--- PROMPT ---
All that is needed is the number of lines in the records that contain the word "agent", stated without anything else.

--- MATERIAL FOR THIS TASK ---
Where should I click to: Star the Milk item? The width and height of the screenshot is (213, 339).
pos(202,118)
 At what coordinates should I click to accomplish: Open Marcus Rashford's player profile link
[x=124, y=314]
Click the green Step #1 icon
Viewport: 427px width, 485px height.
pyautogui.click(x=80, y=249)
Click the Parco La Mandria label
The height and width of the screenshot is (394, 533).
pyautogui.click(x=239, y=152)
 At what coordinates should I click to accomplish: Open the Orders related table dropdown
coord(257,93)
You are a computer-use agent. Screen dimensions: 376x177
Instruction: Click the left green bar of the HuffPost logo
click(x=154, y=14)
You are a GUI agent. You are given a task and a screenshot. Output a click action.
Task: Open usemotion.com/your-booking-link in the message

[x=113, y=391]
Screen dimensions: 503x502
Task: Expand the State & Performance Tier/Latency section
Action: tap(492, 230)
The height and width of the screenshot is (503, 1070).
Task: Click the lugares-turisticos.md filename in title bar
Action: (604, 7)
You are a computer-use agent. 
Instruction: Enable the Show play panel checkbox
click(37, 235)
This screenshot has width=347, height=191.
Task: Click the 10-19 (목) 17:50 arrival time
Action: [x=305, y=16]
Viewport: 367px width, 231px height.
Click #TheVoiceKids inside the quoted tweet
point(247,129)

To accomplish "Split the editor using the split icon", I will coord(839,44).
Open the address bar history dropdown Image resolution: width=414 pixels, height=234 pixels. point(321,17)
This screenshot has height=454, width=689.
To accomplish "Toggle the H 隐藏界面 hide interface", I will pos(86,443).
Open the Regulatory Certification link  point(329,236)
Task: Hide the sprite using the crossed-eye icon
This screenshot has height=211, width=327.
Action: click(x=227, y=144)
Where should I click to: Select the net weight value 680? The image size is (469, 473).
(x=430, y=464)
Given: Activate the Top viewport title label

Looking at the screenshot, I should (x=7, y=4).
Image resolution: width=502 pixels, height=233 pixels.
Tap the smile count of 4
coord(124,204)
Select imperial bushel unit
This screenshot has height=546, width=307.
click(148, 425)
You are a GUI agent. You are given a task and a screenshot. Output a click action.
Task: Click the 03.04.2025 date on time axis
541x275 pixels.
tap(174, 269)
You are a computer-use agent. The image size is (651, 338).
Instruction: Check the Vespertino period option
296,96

--- ANSWER TO THE PROBLEM ---
5